In some embodiments, the detection antibody is detectably labeled by linking the antibody to an enzyme. Whereby the enzyme will react with its substrate upon contact with its substrate, which reaction can be detected, for example, by spectrophotometric, fluorimetric or visual measurements. Enzymes that can be used to detectably label the antibodies of the invention include, but are not limited to, malate dehydrogenase, staphylococcal nuclease, delta-V-steroid isomerase, yeast alcohol dehydrogenase, alpha-glycerol phosphate dehydrogenase, triose phosphate isomerase, horseradish peroxidase, alkaline phosphatase, asparaginase, glucose oxidase, beta-galactosidase, ribonuclease, urease, catalase, glucose-6-phosphate dehydrogenase, glucoamylase and acetylcholinesterase.

Detection can also be achieved using radiolabeled antibodies. The antibodies can then be detected by using radioimmunoassay. Can be detected by such methods as the use of gamma counter or scintillation counter or by autoradiographyAnd measuring the radioactive isotope. Isotopes particularly useful for the purposes of the present application are ³ H、 ¹³¹ I、 ³⁵ S、 ¹⁴ C, and preferably ¹²⁵ I。

The antibody may also be detectably labeled by coupling it to a chemiluminescent moiety. The presence of chemiluminescent antibody is then determined by detecting the presence of luminescence generated during the chemical reaction. Examples of particularly useful chemiluminescent labeling compounds are luminol, luciferin, isoluminol, imidazole, acridinium salts and oxalate esters.

In some embodiments, the ex vivo sample is derived from blood.

There are numerous advantages and benefits to the present application, for example:

the recombinant galectin-3 polypeptide is used for preparing and screening diagnostic antibodies, and has high yield and high sensitivity.

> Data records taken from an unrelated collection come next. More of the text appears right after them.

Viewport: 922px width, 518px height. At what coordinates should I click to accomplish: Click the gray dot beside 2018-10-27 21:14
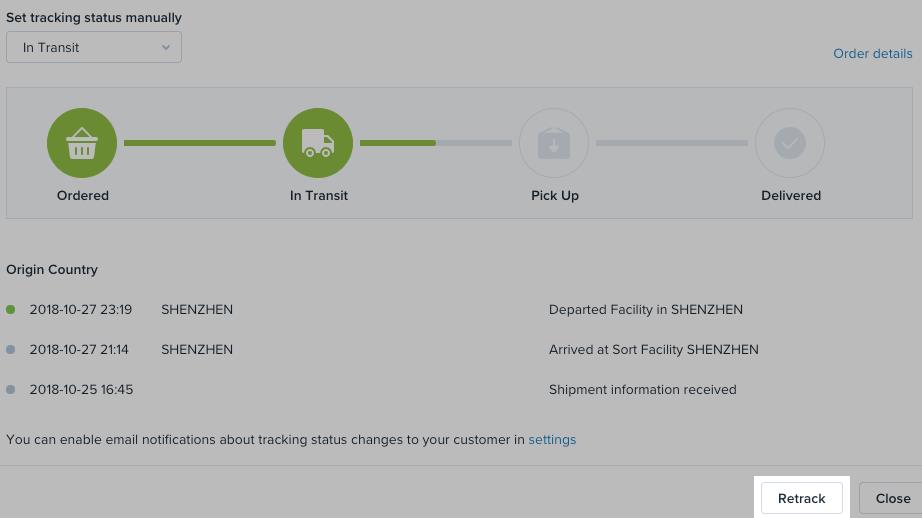click(x=11, y=349)
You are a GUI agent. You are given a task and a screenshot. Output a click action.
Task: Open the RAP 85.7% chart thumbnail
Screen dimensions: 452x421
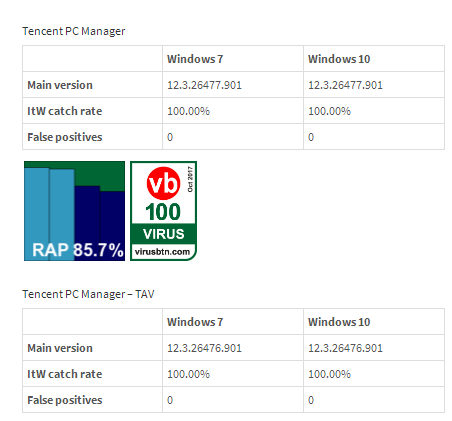(74, 211)
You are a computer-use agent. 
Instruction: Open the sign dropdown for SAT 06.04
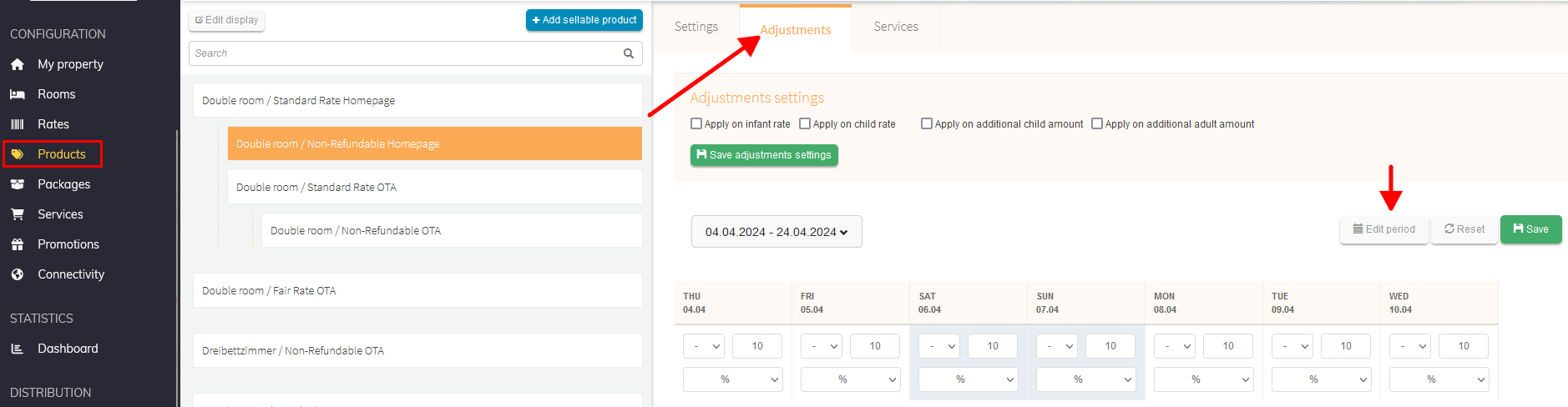[938, 346]

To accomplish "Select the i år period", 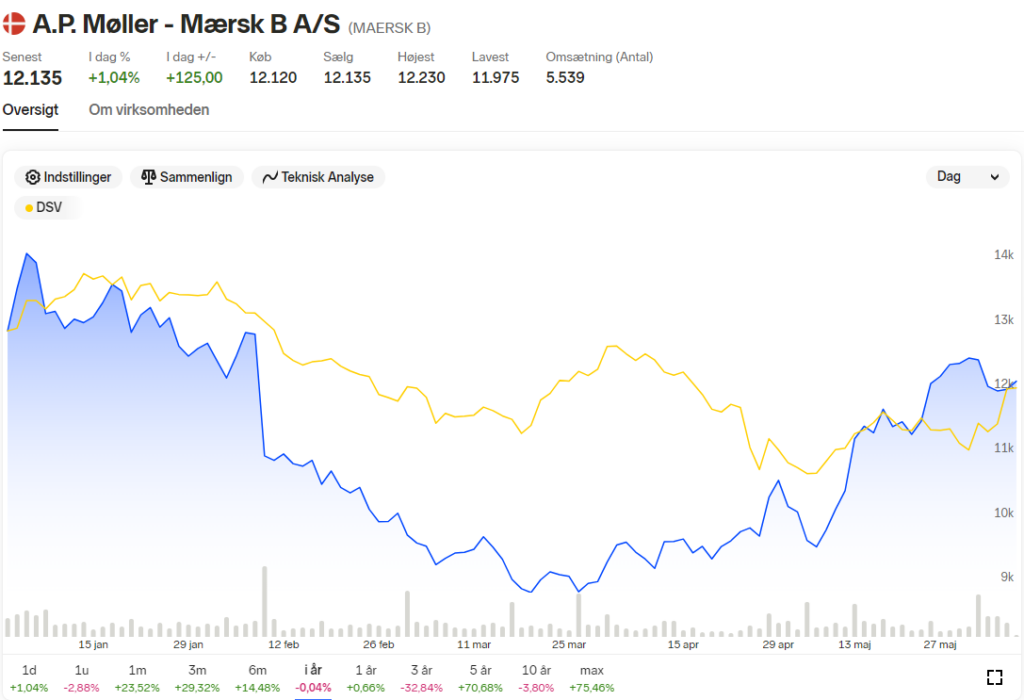I will tap(313, 678).
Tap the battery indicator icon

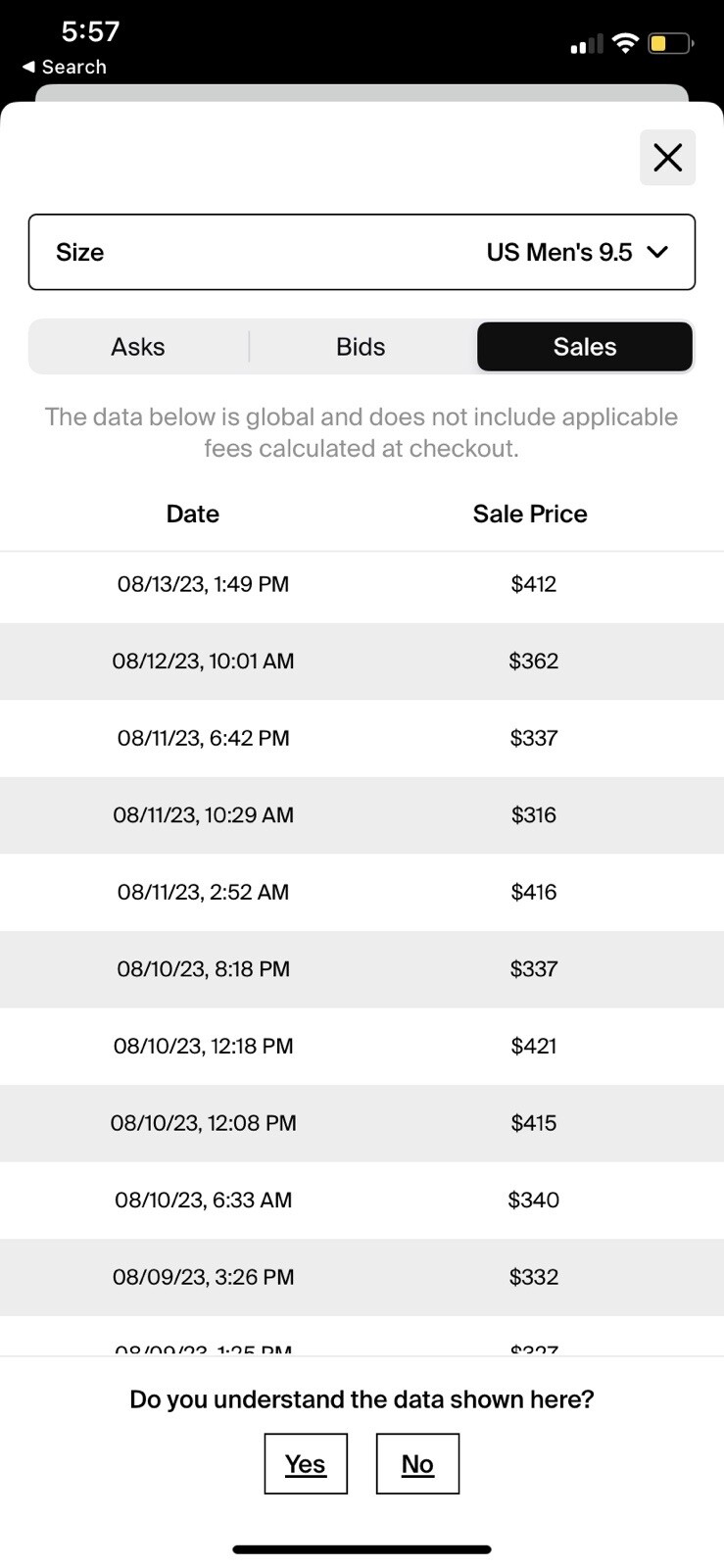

The content of the galectin-3 protein in the serum of the heart failure patient is determined by an immunological technique, and the index can be used as a key basis for the prognosis recovery or the early disease detection of the patient and has higher detection sensitivity and specificity.

Examples

The following examples are provided merely to illustrate some embodiments of the present application and are not intended to be limiting in any way. In addition, the methods in the examples will be performed according to conventional protocols in the art, unless otherwise specified.

Example 1: obtaining of murine monoclonal antibodies

A Balb/c mouse immunized by the human galectin-3 is used for obtaining hybridoma cells expressing the antibody, and the hybridoma cells are detected and screened to obtain the antibody specifically recognizing the galectin-3. The specific method is shown in figure 1.

Six Balb/c mice are immunized by adopting the recombinant galectin-3 full-length antigen, and female Balb/c mice of 6-8 weeks are selected. The antigen was used at a dose of 100. Mu.g/mouse. Mixing the antigen and the complete adjuvant 1 in a mixing ratio, emulsifying, and performing subcutaneous multipoint injection; the immunization cycle was six times. Every two needles are spaced by one week.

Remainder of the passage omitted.